Yes. Spark can run on YARN (Hadoop’s resource manager) and read data from HDFS. This means you can deploy Spark on an existing Hadoop cluster without replacing HDFS. Many organizations run both MapReduce and Spark on the same YARN cluster, using MapReduce for legacy jobs and Spark for new workloads.

What is the difference between Apache Tez and Apache Spark?

Tez is a DAG execution engine that runs on YARN and is primarily used as a backend for Hive and Pig. Spark is a standalone processing engine with its own cluster manager, APIs, and ecosystem (MLlib, Structured Streaming, Spark SQL). Tez improves MapReduce performance within the Hadoop ecosystem; Spark replaces MapReduce entirely with a different processing model.

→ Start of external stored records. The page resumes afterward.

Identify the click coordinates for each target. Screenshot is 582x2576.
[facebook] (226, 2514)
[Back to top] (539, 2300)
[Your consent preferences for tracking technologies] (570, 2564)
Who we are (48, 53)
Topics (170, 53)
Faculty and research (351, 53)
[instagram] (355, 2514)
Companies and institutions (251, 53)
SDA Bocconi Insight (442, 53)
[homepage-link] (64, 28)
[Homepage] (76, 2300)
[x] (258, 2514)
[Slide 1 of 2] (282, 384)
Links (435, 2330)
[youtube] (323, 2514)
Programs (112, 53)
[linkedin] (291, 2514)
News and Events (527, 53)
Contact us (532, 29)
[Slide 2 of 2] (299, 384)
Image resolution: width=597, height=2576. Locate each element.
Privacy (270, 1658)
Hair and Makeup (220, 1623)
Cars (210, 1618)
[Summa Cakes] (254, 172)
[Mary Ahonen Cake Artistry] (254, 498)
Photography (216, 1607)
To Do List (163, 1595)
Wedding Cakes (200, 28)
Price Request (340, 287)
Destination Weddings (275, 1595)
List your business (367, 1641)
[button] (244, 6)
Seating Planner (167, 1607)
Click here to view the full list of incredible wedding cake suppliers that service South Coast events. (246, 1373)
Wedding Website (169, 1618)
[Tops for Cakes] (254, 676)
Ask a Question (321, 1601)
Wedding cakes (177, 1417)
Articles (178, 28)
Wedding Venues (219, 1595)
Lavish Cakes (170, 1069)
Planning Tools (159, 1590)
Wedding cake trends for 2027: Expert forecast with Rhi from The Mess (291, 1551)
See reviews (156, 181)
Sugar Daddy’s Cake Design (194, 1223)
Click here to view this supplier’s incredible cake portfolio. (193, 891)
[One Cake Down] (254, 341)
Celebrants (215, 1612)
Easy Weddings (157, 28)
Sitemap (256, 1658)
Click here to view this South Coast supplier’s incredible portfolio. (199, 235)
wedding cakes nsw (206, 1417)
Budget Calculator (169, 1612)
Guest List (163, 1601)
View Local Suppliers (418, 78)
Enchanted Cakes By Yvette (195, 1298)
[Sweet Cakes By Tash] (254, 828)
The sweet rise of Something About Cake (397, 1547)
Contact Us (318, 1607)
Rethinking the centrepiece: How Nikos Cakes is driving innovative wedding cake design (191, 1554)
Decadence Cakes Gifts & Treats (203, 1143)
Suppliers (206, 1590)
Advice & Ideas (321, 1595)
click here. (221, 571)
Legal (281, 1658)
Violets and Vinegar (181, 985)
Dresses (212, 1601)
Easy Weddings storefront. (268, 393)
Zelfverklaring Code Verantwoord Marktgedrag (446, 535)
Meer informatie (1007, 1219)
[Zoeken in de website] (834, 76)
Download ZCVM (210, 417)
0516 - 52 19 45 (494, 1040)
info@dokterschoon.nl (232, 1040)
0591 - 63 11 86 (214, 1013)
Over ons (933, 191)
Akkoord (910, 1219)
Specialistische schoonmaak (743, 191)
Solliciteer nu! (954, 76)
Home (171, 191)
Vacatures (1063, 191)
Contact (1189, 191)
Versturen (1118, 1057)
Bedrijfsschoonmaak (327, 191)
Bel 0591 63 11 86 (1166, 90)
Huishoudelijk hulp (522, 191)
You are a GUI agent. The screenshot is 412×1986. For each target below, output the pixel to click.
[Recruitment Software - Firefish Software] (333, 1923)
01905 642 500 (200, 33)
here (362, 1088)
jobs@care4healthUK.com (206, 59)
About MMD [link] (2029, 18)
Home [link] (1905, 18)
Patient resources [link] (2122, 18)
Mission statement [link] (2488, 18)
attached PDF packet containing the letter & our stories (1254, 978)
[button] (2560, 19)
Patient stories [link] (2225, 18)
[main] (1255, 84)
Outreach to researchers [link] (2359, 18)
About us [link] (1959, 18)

Does Apache Tez support Python?

Not natively. Tez is a Java-based execution engine. Python support comes through higher-level tools that use Tez as a backend — for example, Hive queries written in SQL can run on Tez. If you need a Python-first batch processing framework, Apache Spark with PySpark is the better choice.

How much memory does Spark need?

Spark’s memory requirements depend on your data size and transformations. A good starting point is 4-8 GB of executor memory per core. Spark needs enough memory to cache RDDs/DataFrames and perform shuffle operations. For a 1 TB dataset, a cluster with 10 executors at 8 GB each (80 GB total) is a reasonable starting point.

Can I run Spark without Hadoop?

Yes. Spark can run in standalone mode, on Kubernetes, or on Mesos without any Hadoop components. It can also read from cloud storage (S3, GCS, Azure Blob), local filesystems, or databases directly. Hadoop (HDFS + YARN) is only needed if you want Spark to run on a Hadoop cluster.